Bupropion and hydroxybupropion, the major active metabolite, are inhibitors of CYP2D6 in vitro. Co-administration of bupropion with medications that are metabolized by the CYP2D6 hepatic isoenzyme, such as sertraline, should be approached with caution. Plasma concentrations of sertraline may be increased if bupropion is added; dosage reduction of sertraline may be needed. Conversely, if bupropion therapy is discontinued, dosages of sertraline may need to be adjusted upward.
Clinicians should be aware of the potential for inhibition of donepezil metabolism via CYP2D6 by selected SSRIs, which may result in the need for dosage adjustment or selection of alternative therapy should side effects occur.
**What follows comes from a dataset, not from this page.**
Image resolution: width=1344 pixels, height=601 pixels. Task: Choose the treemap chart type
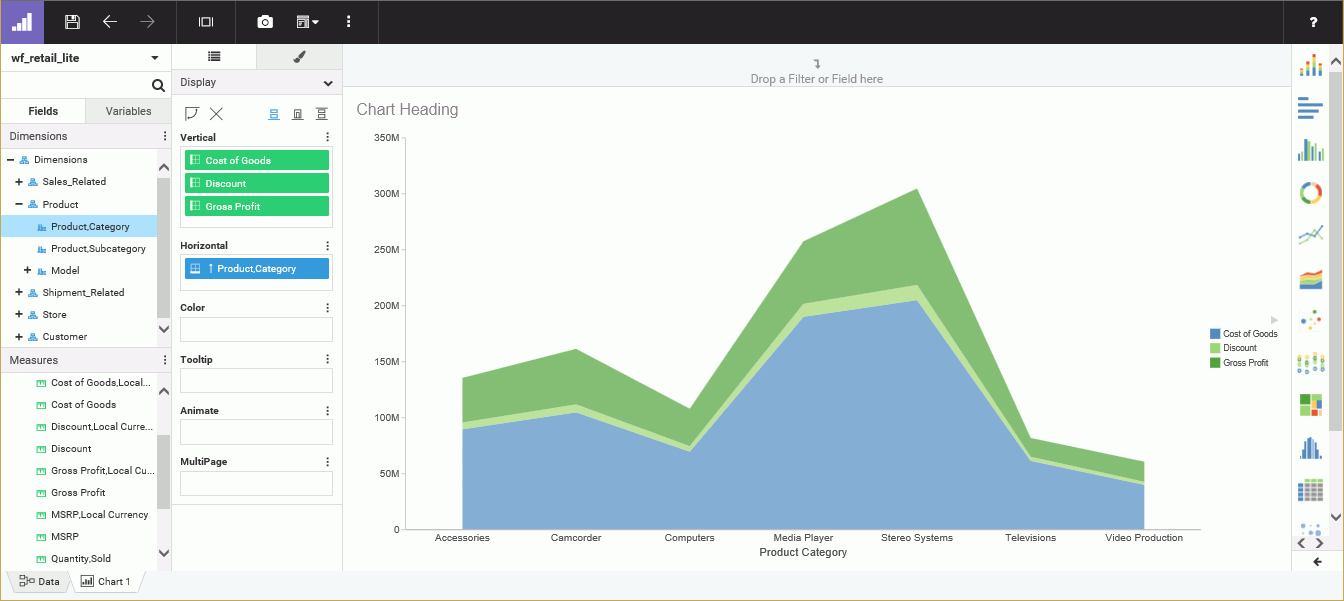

Fluoxetine , paroxetine , and sertraline , are potent inhibitors of the hepatic CYP2D6 isoenzyme, and concurrent use of these drugs with donepezil may lead to increased plasma levels of donepezil. An increased incidence of cholinergic-related side effects may occur. At least 2 case reports of an interaction with paroxetine have been published; the patients exhibited cholinergic-induced GI side effects and/or the appearance of insomnia, agitation, confusion and combativeness when paroxetine was added to donepezil therapy. The side effects subsided with the downward titration of the donepezil dosage or the discontinuation of both treatments. Both fluoxetine and fluvoxamine another SSRI, inhibit the hepatic CYP3A4 isoenzyme and may decrease the metabolism of donepezil through this pathway. Citalopram and escitalopram do not appear to inhibit other CYP hepatic isoenzymes (e.g., 3A4, 2C9, or 2E1), based on in vitro studies, to any clinically significant degree and appear least likely of the SSRIs to decrease donepezil metabolism.
Sertraline, an inhibitor of CYP3A4, may decrease the metabolism of darifenacin and increase serum concentrations. Patients should be monitored for increased anticholinergic effects if these drugs are used concomitantly; dosage adjustments of darifenacin may be necessary.
Doxercalciferol is converted in the liver to 1,25-dihydroxyergocalciferol, the major active metabolite, and 1-alpha, 24-dihydroxyvitamin D2, a minor metabolite. Although not specifically studied, cytochrome P450 enzyme inhibitors including sertraline may inhibit the 25-hydroxylation of doxercalciferol, thereby decreasing the formation of the active metabolite and thus, decreasing efficacy. Patients should be monitored for a decrease in efficacy if sertraline is coadministered with doxercalciferol.